**EXERCISE PROMPT**
Retype the line containing "Viewport: 1337px width, 647px height." and each later line through the end of the listing, exactly as written, with no other lines.

**PROVIDED RECORDS**
---

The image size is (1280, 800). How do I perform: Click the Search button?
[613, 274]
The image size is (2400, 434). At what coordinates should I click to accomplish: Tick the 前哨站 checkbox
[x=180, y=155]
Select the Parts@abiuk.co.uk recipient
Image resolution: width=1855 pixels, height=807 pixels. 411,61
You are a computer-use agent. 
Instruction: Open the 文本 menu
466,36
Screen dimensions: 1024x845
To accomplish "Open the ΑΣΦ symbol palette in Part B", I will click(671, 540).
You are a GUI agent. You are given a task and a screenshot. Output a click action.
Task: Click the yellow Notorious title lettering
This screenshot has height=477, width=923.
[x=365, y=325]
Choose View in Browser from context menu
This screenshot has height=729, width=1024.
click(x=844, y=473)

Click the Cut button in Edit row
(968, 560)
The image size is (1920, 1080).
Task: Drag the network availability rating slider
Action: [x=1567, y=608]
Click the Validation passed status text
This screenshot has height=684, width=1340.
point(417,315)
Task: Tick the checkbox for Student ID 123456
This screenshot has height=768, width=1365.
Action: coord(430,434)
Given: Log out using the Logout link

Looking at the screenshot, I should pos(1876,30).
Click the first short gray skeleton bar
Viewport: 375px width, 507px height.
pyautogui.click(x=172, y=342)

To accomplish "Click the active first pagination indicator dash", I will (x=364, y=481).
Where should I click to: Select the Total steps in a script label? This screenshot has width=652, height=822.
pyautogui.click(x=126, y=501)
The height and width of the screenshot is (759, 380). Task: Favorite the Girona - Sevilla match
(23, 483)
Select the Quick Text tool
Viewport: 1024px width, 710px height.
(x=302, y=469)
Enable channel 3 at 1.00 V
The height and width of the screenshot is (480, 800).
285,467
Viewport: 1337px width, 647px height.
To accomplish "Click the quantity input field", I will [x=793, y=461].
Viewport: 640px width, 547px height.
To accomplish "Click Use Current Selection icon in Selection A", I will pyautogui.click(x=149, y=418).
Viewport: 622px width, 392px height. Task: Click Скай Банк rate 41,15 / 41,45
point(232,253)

---

**SOLUTION**
Viewport: 1337px width, 647px height.
To accomplish "Click the quantity input field", I will [x=793, y=461].
Viewport: 640px width, 547px height.
To accomplish "Click Use Current Selection icon in Selection A", I will pyautogui.click(x=149, y=418).
Viewport: 622px width, 392px height. Task: Click Скай Банк rate 41,15 / 41,45
point(232,253)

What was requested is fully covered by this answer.